Exercise objective: Scan the data, and whenever a line contains "agent", copy it.

[[ Records to process open ]]

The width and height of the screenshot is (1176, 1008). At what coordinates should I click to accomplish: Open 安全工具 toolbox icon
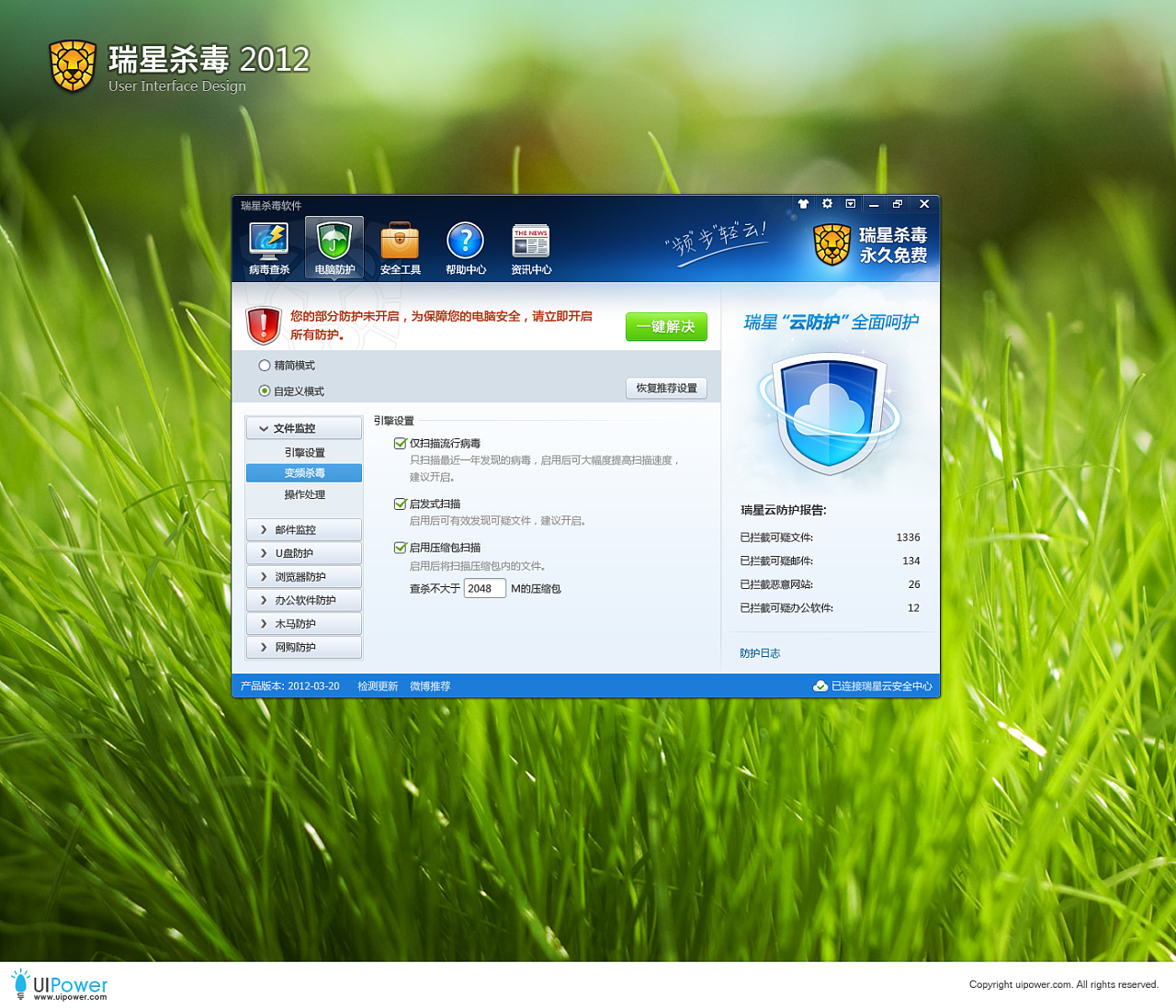400,242
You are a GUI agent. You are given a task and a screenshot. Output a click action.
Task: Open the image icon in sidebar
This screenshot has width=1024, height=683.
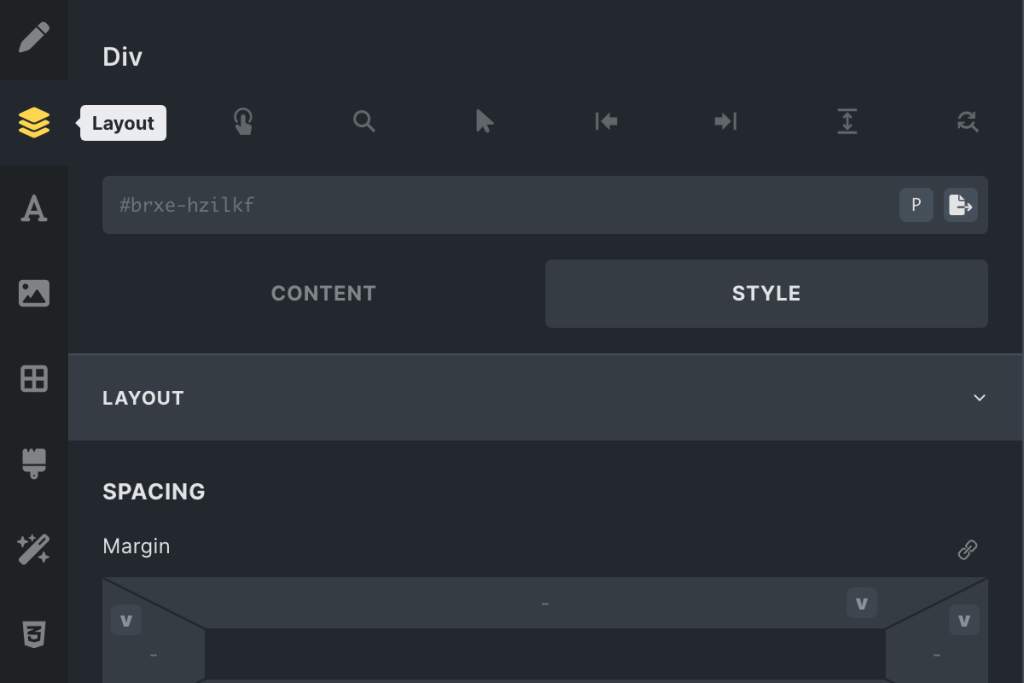point(34,293)

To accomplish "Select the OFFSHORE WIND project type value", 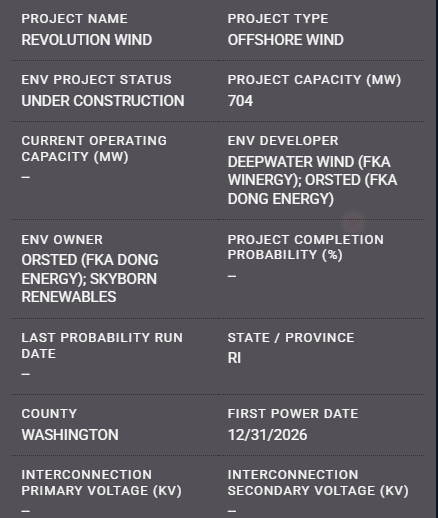I will (286, 40).
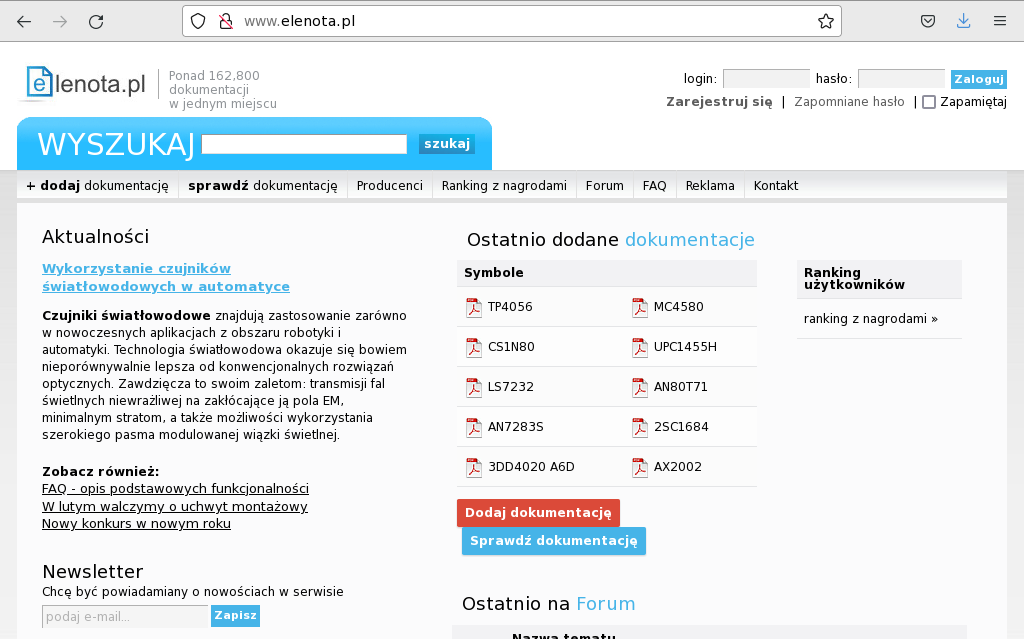Reload the page with the refresh icon

pyautogui.click(x=96, y=20)
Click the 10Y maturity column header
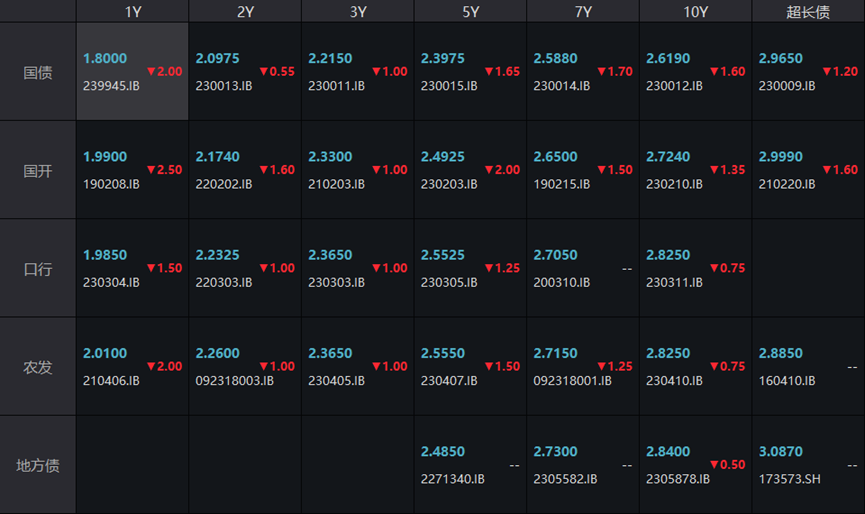The image size is (865, 514). (695, 12)
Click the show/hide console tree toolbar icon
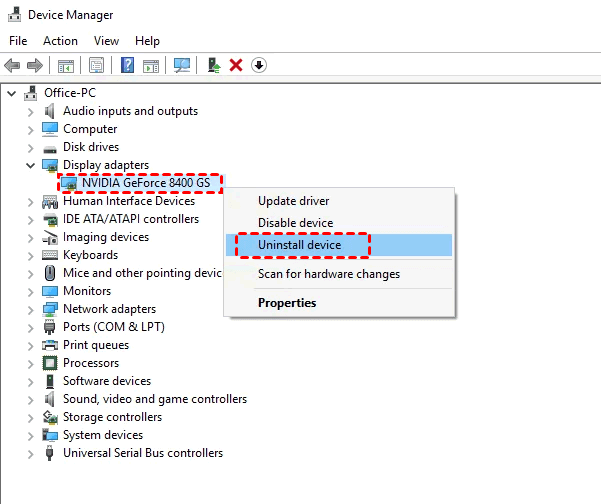This screenshot has height=504, width=601. click(66, 65)
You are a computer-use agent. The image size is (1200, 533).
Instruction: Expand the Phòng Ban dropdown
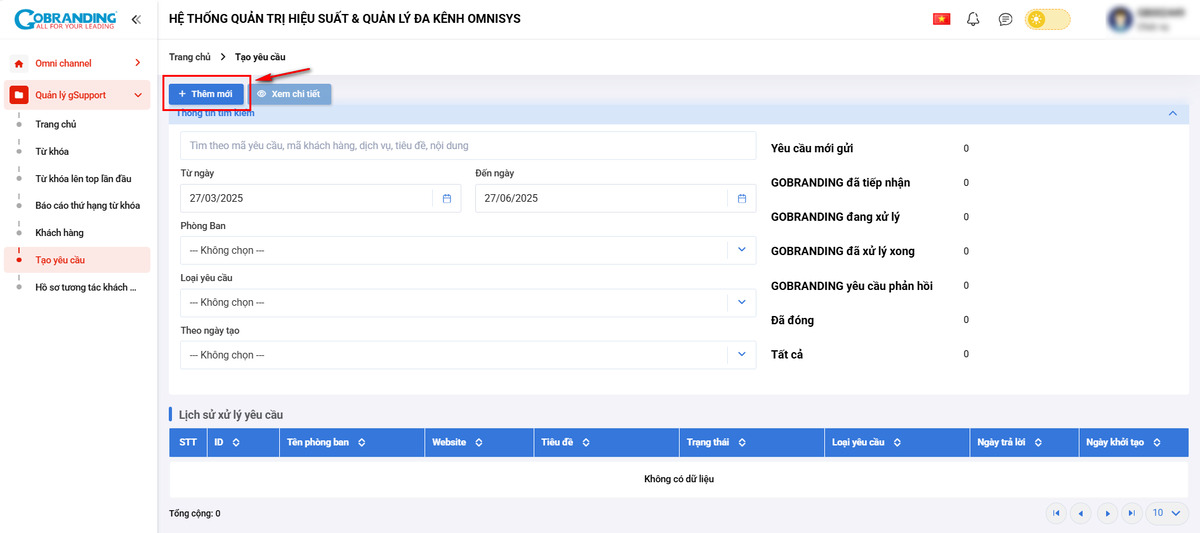click(741, 250)
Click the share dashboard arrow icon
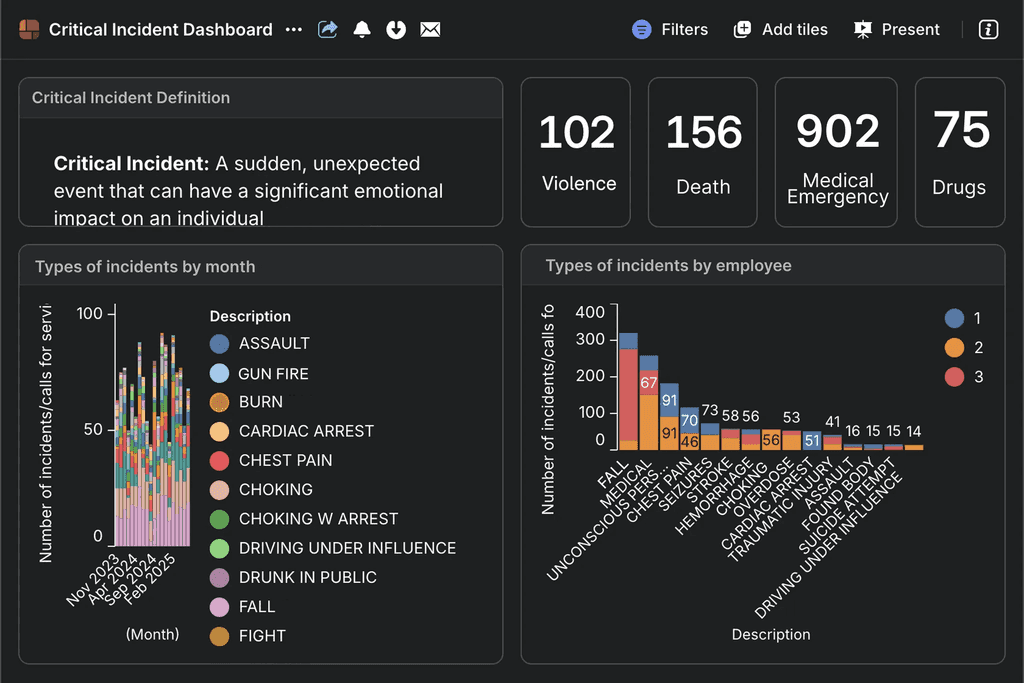Image resolution: width=1024 pixels, height=683 pixels. click(328, 30)
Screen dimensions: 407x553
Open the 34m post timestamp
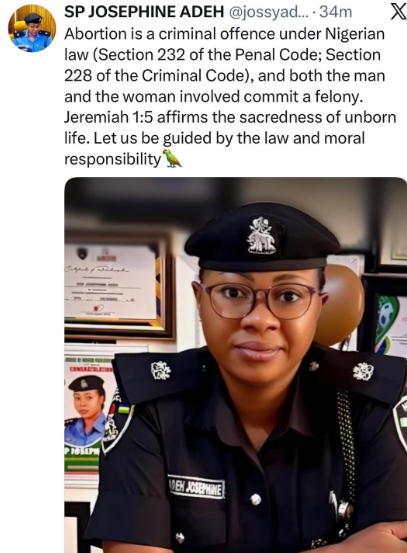(335, 12)
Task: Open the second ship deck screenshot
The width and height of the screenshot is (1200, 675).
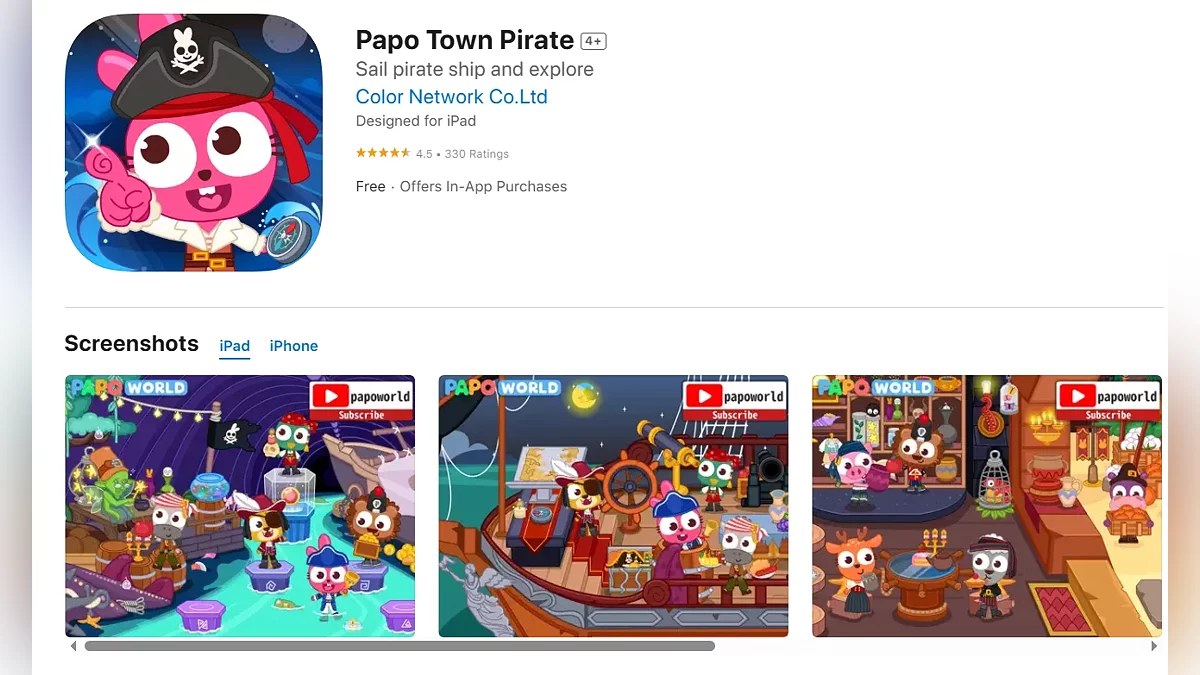Action: click(x=613, y=506)
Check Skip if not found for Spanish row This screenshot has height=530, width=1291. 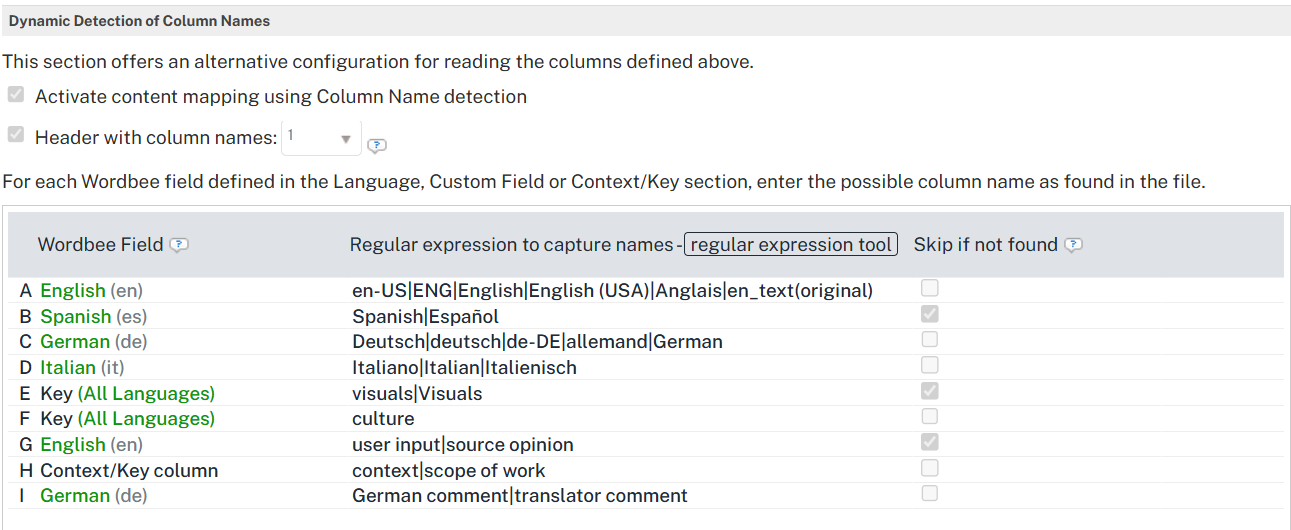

[[ Records to process closed ]]

Task answer:
You are a GUI agent. You are given a task and a screenshot. Output a click action.
You are a computer-use agent. The image size is (1200, 533).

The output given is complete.